Pick out the lines below with "computer" and list them.
DATA FOR ANALYSIS Block Start
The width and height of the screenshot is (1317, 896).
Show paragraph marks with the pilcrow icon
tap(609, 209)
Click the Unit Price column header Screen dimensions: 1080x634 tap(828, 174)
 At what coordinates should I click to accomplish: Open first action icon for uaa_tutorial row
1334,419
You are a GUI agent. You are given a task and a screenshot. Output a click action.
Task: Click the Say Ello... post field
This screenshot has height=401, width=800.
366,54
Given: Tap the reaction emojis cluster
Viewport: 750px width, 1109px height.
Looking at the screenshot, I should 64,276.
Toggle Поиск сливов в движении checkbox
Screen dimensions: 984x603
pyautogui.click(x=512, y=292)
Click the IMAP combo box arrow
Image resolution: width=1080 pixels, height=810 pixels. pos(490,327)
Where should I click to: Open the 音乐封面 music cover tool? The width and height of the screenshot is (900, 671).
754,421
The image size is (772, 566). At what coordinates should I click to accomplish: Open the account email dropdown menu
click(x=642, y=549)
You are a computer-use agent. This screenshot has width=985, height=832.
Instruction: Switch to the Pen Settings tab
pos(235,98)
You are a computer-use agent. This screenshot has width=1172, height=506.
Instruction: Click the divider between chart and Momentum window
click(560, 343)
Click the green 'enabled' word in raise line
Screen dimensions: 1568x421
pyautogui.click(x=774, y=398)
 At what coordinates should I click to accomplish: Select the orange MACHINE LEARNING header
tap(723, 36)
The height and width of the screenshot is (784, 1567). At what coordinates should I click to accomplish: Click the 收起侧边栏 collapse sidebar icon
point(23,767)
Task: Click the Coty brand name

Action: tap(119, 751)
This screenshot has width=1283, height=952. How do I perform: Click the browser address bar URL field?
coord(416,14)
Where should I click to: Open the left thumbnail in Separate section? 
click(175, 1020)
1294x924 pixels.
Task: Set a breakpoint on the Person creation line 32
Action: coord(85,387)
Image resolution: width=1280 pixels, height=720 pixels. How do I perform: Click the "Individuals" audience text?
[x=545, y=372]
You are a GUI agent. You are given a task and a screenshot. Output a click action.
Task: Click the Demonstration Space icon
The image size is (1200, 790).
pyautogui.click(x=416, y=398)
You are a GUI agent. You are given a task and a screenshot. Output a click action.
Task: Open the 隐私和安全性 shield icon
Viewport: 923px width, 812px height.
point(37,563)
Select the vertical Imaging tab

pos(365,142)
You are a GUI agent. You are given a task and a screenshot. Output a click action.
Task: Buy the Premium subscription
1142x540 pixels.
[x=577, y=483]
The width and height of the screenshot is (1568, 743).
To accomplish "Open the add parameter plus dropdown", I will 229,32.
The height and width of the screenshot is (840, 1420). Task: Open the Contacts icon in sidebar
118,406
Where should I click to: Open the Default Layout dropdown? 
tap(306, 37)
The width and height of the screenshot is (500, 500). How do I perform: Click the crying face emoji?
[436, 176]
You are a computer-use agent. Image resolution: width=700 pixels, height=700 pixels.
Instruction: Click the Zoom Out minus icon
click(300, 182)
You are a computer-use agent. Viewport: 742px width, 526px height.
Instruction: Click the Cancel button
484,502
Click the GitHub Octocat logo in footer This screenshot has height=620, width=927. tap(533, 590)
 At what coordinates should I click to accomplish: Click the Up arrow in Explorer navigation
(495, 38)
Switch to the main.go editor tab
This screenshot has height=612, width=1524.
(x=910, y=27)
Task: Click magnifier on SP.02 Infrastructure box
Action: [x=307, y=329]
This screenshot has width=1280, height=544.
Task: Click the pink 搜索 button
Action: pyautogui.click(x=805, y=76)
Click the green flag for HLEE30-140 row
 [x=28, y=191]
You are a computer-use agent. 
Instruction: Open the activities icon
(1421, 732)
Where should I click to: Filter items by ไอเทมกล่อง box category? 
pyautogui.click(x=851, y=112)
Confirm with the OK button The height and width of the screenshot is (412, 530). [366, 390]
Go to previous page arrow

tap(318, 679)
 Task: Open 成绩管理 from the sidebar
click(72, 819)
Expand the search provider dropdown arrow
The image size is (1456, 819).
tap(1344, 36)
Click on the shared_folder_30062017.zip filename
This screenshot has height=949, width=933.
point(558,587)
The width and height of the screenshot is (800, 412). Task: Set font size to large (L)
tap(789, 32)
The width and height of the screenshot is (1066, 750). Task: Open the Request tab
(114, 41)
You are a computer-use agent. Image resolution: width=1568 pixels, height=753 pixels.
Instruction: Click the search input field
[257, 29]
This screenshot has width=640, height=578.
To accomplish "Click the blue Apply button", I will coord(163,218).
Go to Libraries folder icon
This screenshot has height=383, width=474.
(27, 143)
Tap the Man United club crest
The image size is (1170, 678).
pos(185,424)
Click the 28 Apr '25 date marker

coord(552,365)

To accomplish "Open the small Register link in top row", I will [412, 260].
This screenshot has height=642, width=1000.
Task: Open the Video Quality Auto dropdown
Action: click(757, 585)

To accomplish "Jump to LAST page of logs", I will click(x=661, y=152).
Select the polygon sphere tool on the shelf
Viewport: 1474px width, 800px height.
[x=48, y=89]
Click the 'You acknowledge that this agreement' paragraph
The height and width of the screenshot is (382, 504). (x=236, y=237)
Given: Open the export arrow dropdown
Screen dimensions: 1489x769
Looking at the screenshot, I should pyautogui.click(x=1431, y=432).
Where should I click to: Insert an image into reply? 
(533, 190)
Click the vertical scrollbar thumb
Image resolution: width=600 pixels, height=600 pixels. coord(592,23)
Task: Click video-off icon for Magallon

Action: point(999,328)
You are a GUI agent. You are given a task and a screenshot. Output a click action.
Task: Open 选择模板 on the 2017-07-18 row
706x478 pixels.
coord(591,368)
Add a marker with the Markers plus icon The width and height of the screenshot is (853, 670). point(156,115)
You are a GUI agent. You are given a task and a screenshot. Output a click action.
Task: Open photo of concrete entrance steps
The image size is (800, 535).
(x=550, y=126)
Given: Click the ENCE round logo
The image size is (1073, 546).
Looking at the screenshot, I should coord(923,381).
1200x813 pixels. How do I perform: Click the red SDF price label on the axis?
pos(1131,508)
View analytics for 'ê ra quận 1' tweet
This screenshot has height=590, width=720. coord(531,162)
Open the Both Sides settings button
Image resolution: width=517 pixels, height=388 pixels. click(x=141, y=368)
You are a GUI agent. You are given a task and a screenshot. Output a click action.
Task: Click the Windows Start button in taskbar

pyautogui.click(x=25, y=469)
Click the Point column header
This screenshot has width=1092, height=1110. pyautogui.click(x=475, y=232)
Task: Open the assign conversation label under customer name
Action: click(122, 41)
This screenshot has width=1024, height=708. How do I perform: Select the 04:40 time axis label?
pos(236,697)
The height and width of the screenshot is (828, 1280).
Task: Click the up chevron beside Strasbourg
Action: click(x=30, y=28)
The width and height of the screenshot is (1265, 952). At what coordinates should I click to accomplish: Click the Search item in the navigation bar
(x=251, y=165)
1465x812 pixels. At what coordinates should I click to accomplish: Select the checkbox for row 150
DATA FOR ANALYSIS Block End
_SOLUTION TO THIS PROBLEM:_
You are a computer-use agent. This screenshot has width=985, height=832.
You are a computer-use agent. This screenshot has width=1172, height=506.
You are a computer-use agent. Image resolution: width=700 pixels, height=700 pixels.
You are a computer-use agent. Viewport: 742px width, 526px height.
You are a computer-use agent. 
You are a computer-use agent. Image resolution: width=1568 pixels, height=753 pixels.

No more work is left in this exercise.